Ofer Aderet et Alex Levac (photos), Haaretz, 31/7/2025
Traduit par Fausto GiudiceTlaxcala

Trois mois après le début de la première intifada, des dizaines d’artistes israéliens se sont réunis à Tel-Aviv pour tenter de « réveiller la conscience humaine », comme l’a déclaré un rockeur. Près de quatre décennies plus tard, l’histoire n’a pas pris le chemin de la paix.

Corinne Allal, à gauche, Shlomo Artzi, Yehudit Ravitz et Hana Laslo lors de l’événement en mars 1988

 C’était il y a 37 ans, en mars 1988, mais aujourd’hui, le titre d’alors de Haaretz semble inconcevable : « Peut-être que quelque chose a enfin commencé à bouger ici. »

 L’article décrivait comment plus de 30 artistes, dont beaucoup étaient auteurs-compositeurs-interprètes, se sont tenus sur une scène dans la place centrale de Tel Aviv, aujourd’hui connue sous le nom de place Rabin. « Ils ont chanté « Nous voulons la paix » lors de la manifestation intitulée « Ligne rouge : Juifs et Arabes contre l’occupation ».

Des milliers de personnes y ont participé. C’était pendant la première intifada, alors que le Hamas en était à ses débuts et que le chef de l’Organisation de libération de la Palestine, Yasser Arafat, était en exil. L’événement a été ouvert par les chanteurs Riki Gal et Nurit Galron et deux auteurs-compositeurs-interprètes légendaires, Yehudit Ravitz et Corinne Allal.

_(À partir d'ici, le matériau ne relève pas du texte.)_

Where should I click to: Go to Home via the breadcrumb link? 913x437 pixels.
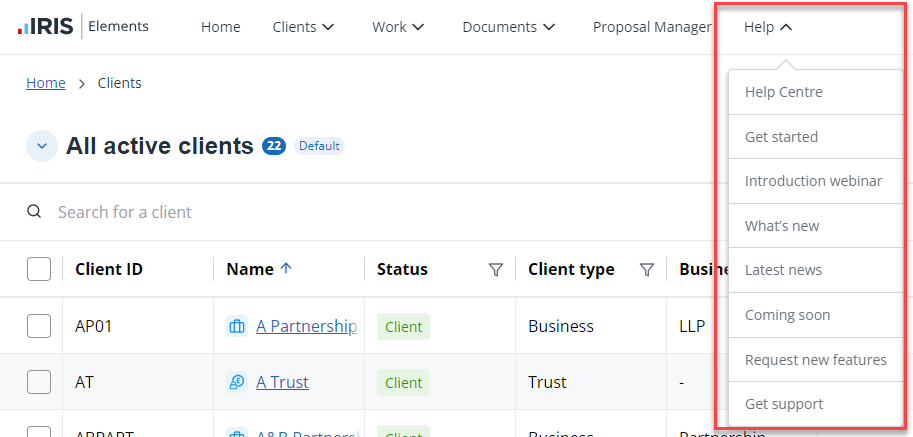point(46,83)
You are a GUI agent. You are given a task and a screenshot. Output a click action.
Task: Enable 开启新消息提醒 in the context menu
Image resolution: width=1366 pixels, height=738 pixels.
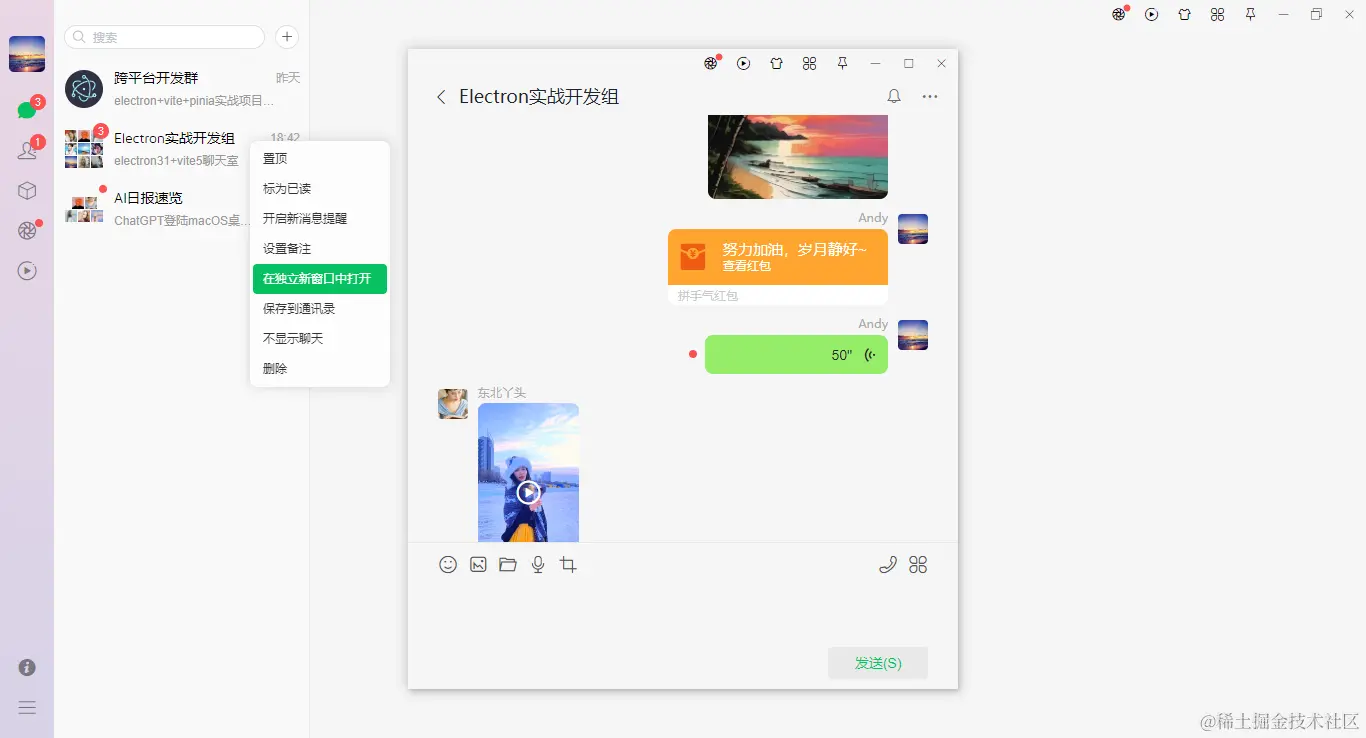coord(304,218)
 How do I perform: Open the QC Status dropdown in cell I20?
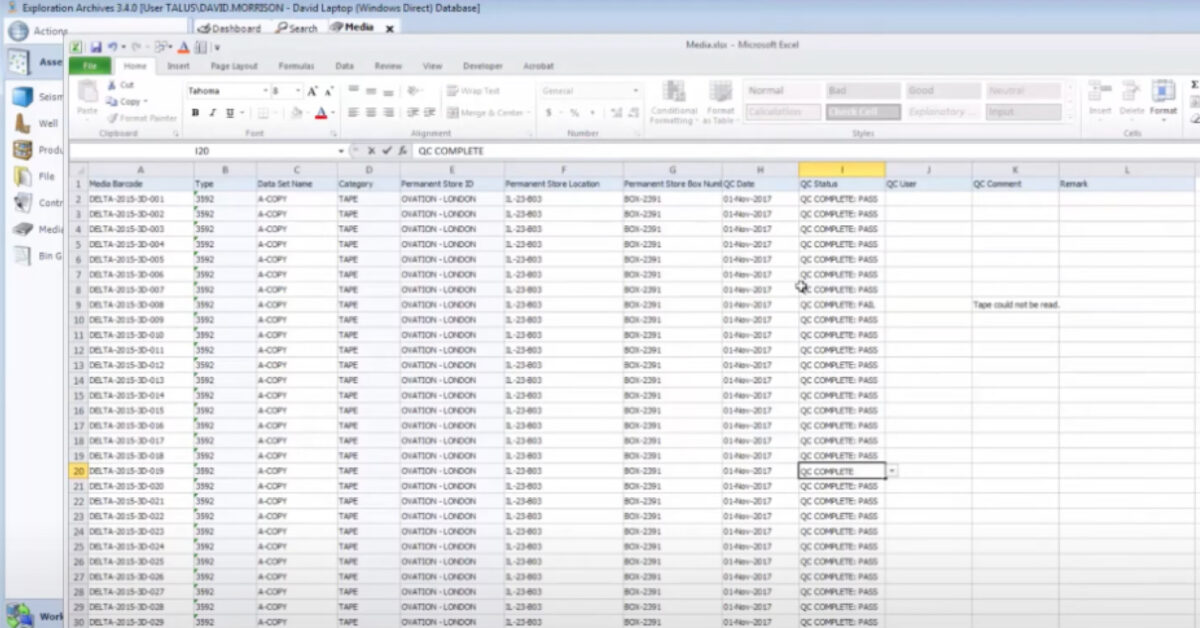891,470
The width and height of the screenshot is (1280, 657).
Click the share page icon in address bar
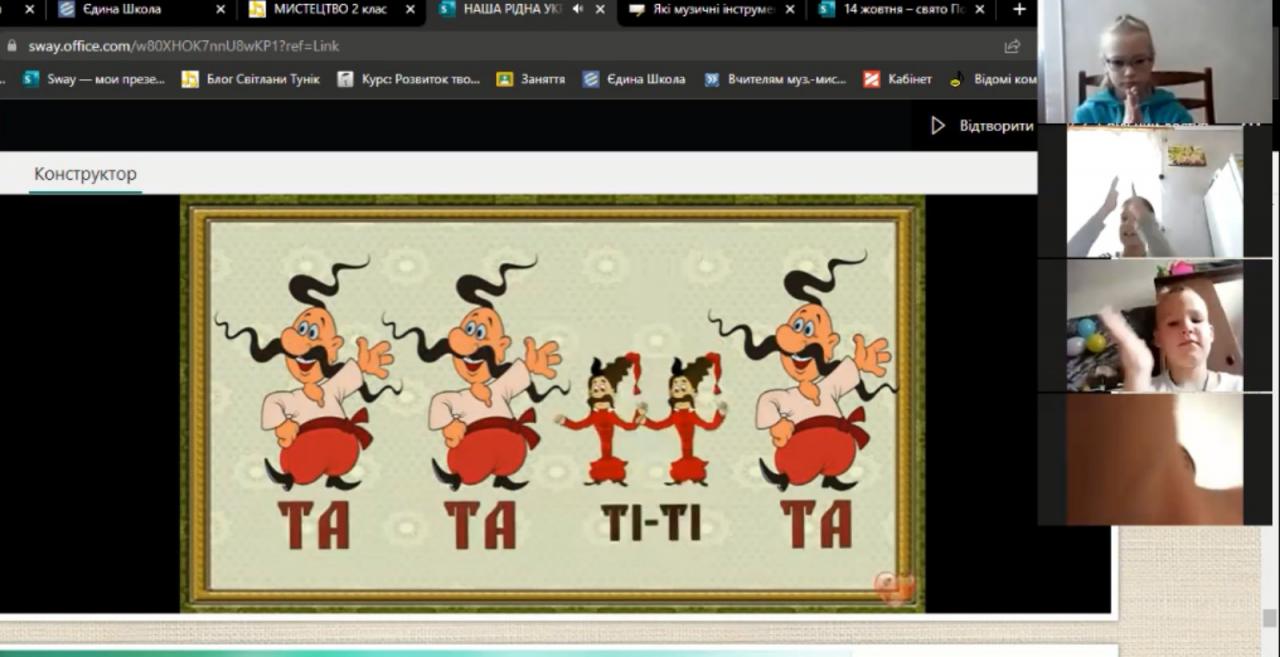click(x=1012, y=46)
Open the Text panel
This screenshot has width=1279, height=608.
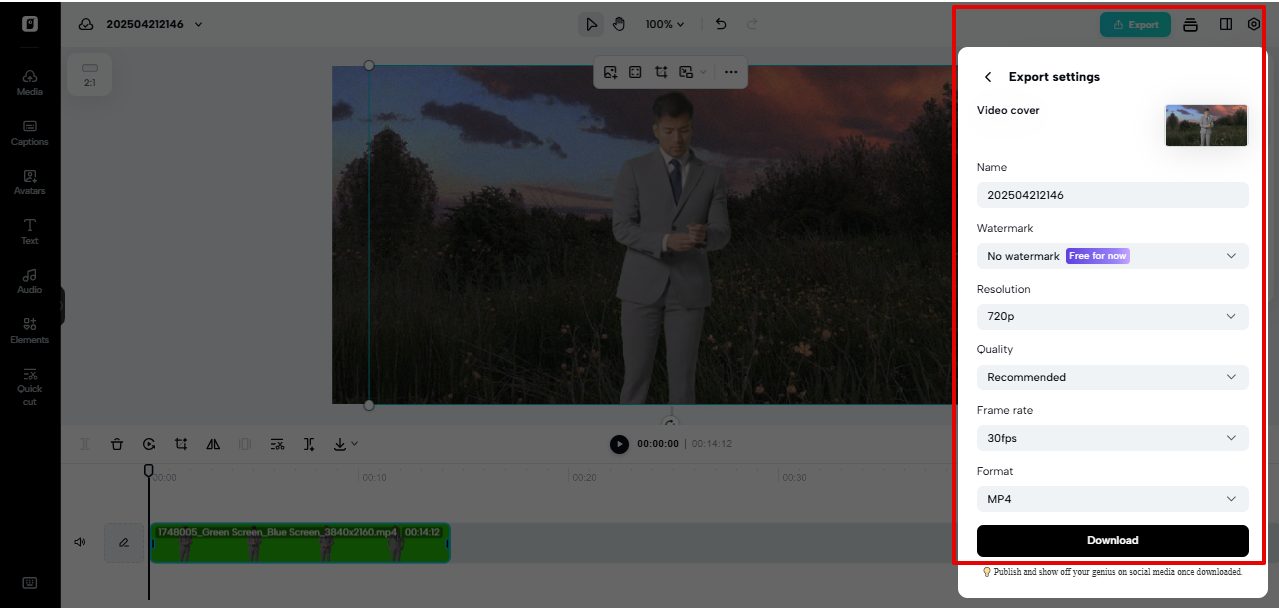(29, 232)
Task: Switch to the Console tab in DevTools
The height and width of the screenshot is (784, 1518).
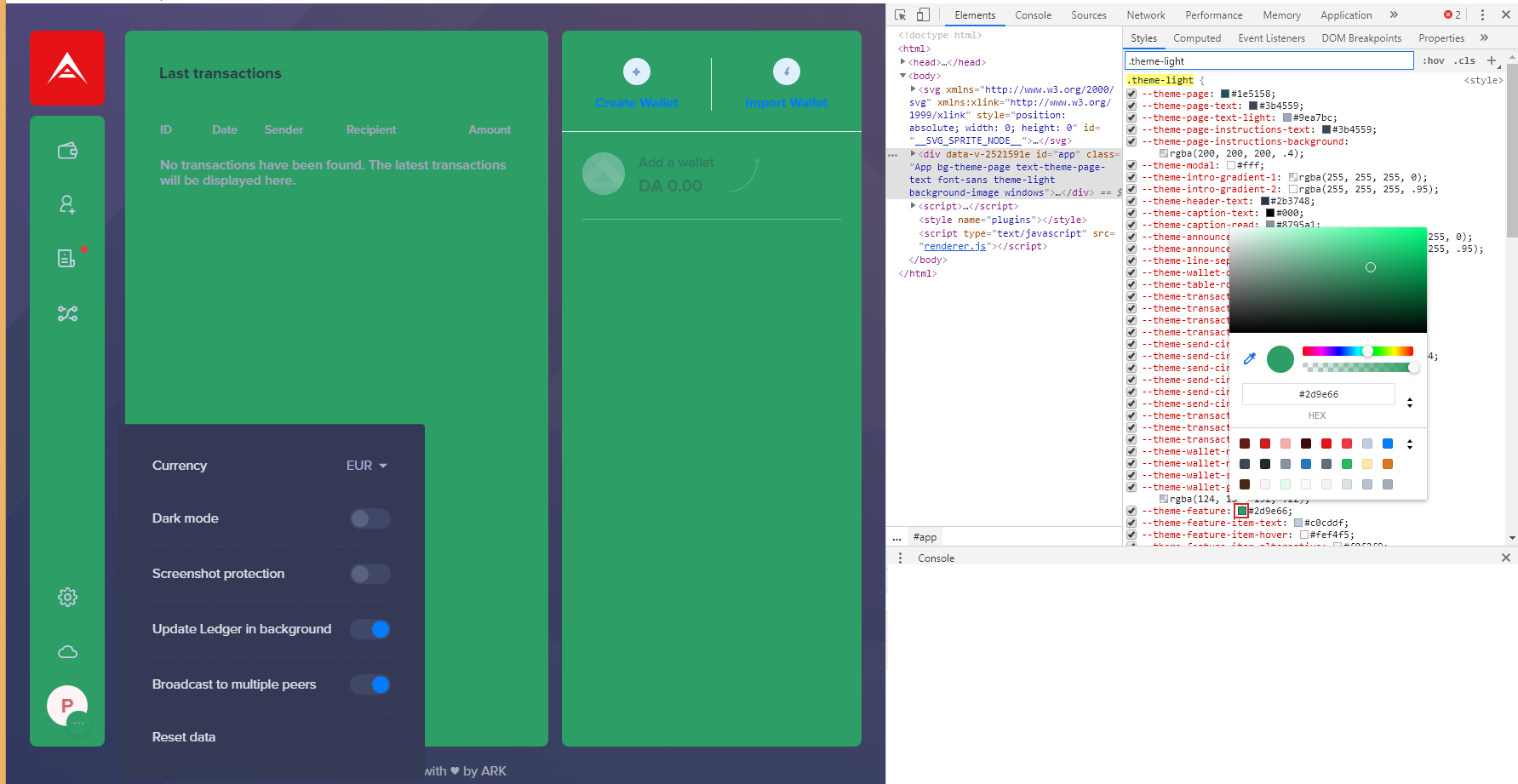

Riki Gal, à gauche, Yehuditz Ravitz, Rita et Chava Alberstein montant sur scène


Parmi les plus de 30 artistes qui se sont produits, figuraient les géants du rock israélien Yehuda Poliker, Matti Caspi et Gidi Gov.

Shlomi Artzi, légende du folk-rock, a déclaré : « Dans le passé, les artistes israéliens s’abstenaient d’exprimer leurs opinions, mais aujourd’hui, ils veulent le faire, compte tenu de la nécessité de trouver un compromis avec nos voisins arabes. »

Titre du journal Hadashot : « Les artistes israéliens en faveur du dialogue avec les Palestiniens ». De gauche à droite : Nurit Galron, Yehudit Ravitz, Riki Gal et Rita. Photo : archives Haaretz


Au premier plan, Nurit Galron, à gauche, Chava Alberstein et la pianiste Astrith Baltsan, avec l’acteur et réalisateur palestinien de 1948 Mohammad Bakri à l’arrière.

 

Rita, à gauche, Yehudit Ravitz, Riki Gal et Corinne Allal sur scène.

 

Des personnes dans la foule brandissent des pancartes sur lesquelles on peut lire « Pour la paix israélo-palestinienne » en hébreu.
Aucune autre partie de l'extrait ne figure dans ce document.